我们建议使用分型软件,如GeneMarker (Holland and Parson, 2011),从原始数据对读数重新判读和校正,以尽可能排除无效等位基因并拯救部分缺失值。该软件有一个月的试用期。另外一款可替代的软件是GelQuest。图1中我们给出了微卫星峰图常见的瑕疵类型,以及正确的读数位置供读者参考。对于特定的SSR位点,往往会在不同的等位基因间有稳定的峰形特征。图1中A1、B、D、E等情形,一般能在SSR引物开发验证时发现,可在后续试验中不使用这些分型困难的位点。
以GeneMarker为例:Open Data-Add-选择同一组的所有文件-OK-Run-左边选择公司使用的内参 (常用ABI或ABI-5-Color)-Next-Next-Ok-Ok。
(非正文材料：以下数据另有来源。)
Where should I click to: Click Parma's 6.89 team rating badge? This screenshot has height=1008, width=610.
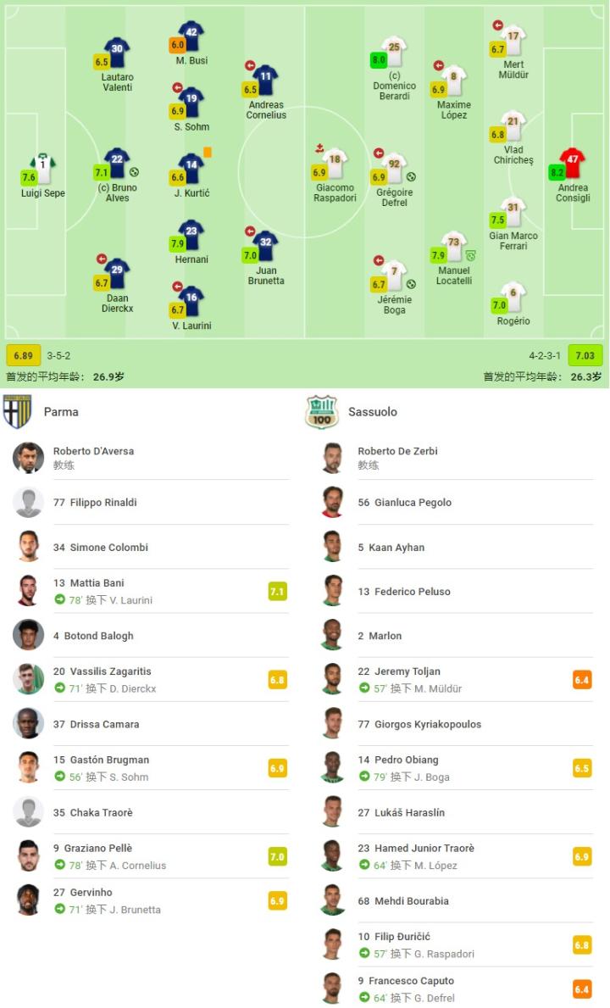pos(23,356)
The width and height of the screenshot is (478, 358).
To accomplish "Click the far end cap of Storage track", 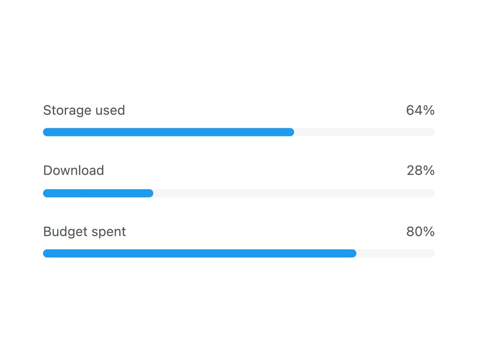I will click(432, 132).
待处理结束后,左边的列表的文件图标会成为绿色。工具栏可以关闭多余窗口。峰图中,左键向右框选为放大、向左框选为返回初始视图,右键拖动。
图1. 微卫星峰图常见瑕疵类型 灰色指示了正确的读数位置。(A) 序列端部氢键脱落。应读右侧。这里给出了等位基因邻近 (A1) 和不邻近 (A2) 两种情况。(B)影子带。由PCR扩增时滑链造成,常在左侧出现连续降低的峰,应读右侧最高峰。与邻近杂合双峰 (A1) 的区别特征是杂合峰通常两峰高度接近,且每个峰左侧底部会带一个小的影子峰。(C) 负值峰。软件对来自其它荧光干扰的校正过度。指示值无实际意义,但暗示引物荧光标记脱落或污染。(D) 峰顶部无法对齐到整数。电泳误差,全局统一偏大或偏小读数即可。(E) 单峰竞争优势。邻近的两个峰高差别较大,但弱势峰也表现出微卫星峰的特征 (出现影子带)。建议两个峰都读。